When 8,000 citizens in the world's largest democracy are murdered in a government- orchestrated genocidal massacre in just four days, how is it possible for the guilty to evade justice? This shocking exposé of a true-life Orwellian plot of nightmarish proportions reveals how they did it.


1984: India’s Guilty Secret by Pav Singh | Kashi House / non-fiction / tpb / £12.99 / 1 November 2017

 1984: India's Guilty Secret by Pav Singh

In November 1984, the ruling elite of the world's largest democracy conspired to murder thousands of their country's citizens in genocidal massacres reminiscent of Nazi-era Germany while the world watched on. Over four days, armed mobs brutally and systematically butchered, torched and raped members of the minority Sikh community living in Delhi and elsewhere. The sheer scale of the killings exceeded the combined civilian death tolls of the conflict in Northern Ireland, Tiananmen Square and 9/11. In Delhi alone 3,000 people were killed. The full extent of what took place has yet to be fully acknowledged.

This definitive account based on harrowing victim testimonies and official accounts reveals how the largest mass crime against humanity in India's modern history was perpetrated by politicians and covered up with the help of the police, judiciary and media. The failings of Western governments - who turned a blind eye to the atrocities for fear of losing trade contracts worth billions - are also exposed.

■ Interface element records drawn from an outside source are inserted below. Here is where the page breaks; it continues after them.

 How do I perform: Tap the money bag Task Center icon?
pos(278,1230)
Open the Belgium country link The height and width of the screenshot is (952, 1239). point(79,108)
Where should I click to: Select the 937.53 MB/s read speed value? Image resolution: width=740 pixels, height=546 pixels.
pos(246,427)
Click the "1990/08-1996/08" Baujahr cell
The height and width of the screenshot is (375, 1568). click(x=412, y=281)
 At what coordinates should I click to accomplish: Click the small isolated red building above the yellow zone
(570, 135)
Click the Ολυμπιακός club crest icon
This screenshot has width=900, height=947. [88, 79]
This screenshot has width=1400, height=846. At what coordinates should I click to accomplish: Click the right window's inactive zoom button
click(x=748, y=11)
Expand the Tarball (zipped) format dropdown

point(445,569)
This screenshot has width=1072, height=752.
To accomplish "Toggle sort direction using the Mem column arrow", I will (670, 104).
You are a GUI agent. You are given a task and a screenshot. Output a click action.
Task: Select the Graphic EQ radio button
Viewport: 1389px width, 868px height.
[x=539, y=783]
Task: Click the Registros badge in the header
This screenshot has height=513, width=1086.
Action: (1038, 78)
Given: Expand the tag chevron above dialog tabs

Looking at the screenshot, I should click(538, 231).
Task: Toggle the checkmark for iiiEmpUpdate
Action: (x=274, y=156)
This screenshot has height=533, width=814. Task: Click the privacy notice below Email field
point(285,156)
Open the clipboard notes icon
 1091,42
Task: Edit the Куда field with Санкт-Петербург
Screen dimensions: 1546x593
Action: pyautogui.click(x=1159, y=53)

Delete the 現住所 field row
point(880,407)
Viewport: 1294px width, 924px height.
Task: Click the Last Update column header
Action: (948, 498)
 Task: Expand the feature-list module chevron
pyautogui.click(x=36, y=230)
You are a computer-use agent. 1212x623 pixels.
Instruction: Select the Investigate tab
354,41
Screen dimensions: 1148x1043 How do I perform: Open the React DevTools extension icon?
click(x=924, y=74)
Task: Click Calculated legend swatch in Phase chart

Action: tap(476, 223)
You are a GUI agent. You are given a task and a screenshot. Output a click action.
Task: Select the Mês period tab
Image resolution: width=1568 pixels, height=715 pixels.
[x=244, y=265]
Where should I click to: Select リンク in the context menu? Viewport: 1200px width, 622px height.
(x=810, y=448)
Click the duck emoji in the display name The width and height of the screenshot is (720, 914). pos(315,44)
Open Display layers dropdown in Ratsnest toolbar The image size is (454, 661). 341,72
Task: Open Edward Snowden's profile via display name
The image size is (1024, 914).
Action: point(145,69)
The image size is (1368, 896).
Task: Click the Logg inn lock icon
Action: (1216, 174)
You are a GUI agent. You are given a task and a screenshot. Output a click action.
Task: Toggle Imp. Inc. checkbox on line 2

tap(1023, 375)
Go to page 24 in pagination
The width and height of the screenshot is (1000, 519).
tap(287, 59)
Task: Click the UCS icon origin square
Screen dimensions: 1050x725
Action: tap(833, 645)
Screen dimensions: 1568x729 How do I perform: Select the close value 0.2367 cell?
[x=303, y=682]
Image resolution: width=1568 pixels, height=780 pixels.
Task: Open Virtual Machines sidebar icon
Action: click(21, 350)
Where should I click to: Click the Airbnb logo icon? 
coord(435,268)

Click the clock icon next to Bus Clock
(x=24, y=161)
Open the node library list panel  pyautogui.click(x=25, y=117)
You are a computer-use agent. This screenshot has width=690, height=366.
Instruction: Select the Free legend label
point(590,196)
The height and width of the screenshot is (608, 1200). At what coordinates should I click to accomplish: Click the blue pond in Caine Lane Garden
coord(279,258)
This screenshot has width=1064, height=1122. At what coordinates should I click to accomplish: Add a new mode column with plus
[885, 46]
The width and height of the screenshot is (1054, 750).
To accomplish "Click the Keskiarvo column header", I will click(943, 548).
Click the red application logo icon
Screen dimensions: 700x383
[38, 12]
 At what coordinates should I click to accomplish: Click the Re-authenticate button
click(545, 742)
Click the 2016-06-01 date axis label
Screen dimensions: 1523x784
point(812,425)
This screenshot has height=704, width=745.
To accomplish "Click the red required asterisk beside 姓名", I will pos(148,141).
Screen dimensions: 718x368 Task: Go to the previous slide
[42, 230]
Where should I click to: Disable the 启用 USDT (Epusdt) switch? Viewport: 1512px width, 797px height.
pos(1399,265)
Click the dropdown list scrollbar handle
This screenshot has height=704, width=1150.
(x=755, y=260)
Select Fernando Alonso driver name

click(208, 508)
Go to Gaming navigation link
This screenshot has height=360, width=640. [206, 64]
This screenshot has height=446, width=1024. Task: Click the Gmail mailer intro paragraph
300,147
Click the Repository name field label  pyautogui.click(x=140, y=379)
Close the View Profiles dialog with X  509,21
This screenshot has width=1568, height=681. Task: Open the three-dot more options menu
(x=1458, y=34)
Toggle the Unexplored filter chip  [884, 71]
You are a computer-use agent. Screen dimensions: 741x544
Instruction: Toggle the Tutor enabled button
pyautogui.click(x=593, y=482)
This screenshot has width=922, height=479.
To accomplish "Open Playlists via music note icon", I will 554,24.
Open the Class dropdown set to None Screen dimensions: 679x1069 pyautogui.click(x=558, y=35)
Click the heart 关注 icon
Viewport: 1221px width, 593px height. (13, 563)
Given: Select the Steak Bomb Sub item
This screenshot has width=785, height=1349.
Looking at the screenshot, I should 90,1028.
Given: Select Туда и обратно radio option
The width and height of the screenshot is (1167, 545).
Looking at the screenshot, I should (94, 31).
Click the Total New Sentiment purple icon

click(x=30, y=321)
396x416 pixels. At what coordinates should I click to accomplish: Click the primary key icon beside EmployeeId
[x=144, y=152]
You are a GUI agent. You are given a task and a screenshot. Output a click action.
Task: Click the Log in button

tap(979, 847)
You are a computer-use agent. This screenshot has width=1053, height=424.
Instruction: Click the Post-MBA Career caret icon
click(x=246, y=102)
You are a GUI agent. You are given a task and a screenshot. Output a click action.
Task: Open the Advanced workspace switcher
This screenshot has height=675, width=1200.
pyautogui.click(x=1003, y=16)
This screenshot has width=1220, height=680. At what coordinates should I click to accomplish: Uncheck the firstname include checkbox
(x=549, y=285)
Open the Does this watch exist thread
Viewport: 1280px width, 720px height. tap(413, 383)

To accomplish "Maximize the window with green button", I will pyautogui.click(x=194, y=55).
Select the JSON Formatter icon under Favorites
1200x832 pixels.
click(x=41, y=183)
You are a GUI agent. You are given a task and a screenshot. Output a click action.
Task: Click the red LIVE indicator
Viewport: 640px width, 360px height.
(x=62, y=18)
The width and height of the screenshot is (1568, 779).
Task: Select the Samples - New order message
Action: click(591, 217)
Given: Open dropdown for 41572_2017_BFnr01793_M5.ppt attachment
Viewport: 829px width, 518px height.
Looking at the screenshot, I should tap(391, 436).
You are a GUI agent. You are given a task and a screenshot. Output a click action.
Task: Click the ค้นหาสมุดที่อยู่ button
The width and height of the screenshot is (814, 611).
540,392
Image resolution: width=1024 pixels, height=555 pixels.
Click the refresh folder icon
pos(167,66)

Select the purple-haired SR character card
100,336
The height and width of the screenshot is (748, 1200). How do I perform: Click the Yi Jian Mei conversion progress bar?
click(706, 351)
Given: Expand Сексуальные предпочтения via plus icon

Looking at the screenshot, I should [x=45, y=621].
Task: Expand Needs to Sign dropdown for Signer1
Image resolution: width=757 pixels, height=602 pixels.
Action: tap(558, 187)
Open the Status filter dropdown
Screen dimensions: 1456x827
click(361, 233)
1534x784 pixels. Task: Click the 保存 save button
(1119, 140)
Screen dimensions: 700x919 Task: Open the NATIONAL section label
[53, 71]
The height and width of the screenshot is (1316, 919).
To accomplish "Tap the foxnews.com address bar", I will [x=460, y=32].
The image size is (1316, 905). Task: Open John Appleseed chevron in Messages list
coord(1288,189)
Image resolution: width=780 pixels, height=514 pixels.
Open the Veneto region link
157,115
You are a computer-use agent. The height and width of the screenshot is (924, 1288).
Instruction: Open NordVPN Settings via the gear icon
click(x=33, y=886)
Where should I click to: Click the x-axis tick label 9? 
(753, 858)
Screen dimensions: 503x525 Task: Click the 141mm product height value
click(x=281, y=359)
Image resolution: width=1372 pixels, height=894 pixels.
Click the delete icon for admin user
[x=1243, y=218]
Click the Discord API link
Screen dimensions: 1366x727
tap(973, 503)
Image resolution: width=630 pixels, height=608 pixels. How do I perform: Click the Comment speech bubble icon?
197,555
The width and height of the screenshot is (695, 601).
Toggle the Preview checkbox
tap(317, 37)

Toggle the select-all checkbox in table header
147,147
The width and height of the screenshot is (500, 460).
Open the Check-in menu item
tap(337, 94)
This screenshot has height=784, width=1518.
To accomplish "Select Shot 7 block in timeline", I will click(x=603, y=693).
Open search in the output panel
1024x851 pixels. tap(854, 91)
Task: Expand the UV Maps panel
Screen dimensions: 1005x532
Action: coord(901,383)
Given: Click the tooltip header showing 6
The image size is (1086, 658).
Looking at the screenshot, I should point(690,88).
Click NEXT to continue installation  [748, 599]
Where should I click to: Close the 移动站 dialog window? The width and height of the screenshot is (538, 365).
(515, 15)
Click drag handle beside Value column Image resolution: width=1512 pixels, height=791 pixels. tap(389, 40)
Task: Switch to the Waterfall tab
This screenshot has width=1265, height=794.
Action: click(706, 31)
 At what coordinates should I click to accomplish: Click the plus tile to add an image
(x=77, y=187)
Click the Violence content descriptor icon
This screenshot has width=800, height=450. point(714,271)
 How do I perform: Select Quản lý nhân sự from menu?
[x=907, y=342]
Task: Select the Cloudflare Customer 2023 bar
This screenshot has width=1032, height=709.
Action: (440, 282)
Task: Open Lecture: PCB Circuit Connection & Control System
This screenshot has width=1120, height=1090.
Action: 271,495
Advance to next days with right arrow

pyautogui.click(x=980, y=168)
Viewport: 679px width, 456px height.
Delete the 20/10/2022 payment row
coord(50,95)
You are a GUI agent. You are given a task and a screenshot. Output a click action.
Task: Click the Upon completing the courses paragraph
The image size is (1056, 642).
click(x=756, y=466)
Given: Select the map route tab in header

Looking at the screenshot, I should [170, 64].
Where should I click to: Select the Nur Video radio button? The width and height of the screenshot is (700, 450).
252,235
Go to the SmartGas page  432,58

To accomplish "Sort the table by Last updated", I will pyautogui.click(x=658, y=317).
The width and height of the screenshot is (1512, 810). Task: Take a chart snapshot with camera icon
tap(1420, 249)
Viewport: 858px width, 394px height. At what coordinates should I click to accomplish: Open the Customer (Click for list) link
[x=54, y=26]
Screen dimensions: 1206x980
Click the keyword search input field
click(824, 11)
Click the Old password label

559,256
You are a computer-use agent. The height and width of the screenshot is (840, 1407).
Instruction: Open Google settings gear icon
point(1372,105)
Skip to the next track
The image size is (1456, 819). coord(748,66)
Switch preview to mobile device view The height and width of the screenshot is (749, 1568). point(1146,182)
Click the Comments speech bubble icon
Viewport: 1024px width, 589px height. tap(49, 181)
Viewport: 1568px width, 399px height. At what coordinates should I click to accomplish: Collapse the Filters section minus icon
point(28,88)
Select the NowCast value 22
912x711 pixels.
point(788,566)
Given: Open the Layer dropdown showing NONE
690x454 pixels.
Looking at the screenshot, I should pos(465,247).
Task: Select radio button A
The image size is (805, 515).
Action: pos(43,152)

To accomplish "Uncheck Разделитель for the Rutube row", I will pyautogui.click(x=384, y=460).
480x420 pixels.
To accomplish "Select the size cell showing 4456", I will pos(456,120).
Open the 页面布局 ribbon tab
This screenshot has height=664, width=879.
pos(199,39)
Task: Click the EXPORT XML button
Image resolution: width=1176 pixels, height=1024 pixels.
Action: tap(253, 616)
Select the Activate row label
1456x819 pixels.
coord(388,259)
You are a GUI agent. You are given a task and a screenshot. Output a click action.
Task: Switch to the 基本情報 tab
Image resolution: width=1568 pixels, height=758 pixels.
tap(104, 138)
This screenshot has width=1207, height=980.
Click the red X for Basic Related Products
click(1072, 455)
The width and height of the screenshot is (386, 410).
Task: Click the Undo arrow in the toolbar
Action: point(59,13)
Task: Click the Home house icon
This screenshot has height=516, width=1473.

  • This is the first book to expose the chilling events of November 1984, the Indian government's 33- year cover-up and the moral indifference of Thatcher cabinet.
  • Reveals for the first time the high-level conspiracy at the heart of the Indian establishment by connecting the lower level actors to senior politicians, high-ranking policemen, judges and ultimately, to the Gandhi family itself
  • A powerful and compelling account exposing the dark underbelly of a key global and economic powerhouse - hailed as ‘a timely reminder of India's shameful inability to account for that explosion of racial and religious hatred’ in Delhi and elsewhere in November 1984 (Geoffrey Robertson QC)
  • Includes an analysis of the previously unrecognised issue of mass genocidal rape against women and the killing of children: 'long overdue in coming since there is far too little writing on 1984' (Dr Uma Chakravarti, Indian historian & feminist).

About Pav Singh

Pav Singh was born in Leeds, England, the son of Punjabi immigrants. He has been instrumental in campaigning on the issues surrounding the 1984 massacres. In 2004, he spent a year in India researching the full extent of the pogroms and the subsequent cover-up. He met with survivors and witnessed the political fall-out and protests following the release of the flawed Nanavati Report into the killings. His research led to the pivotal and authoritative report 1984 Sikhs' Kristallnacht, which was first released in the UK Parliament in 2005 and substantially expanded in 2009. In his role as a community advocate at the Wiener (Holocaust) Library for the Study of the Holocaust and Genocide, London, he curated the exhibition 'The 1984 Anti-Sikh Pogroms Remembered' in 2014 with Delhi-based photographer Gauri Gill.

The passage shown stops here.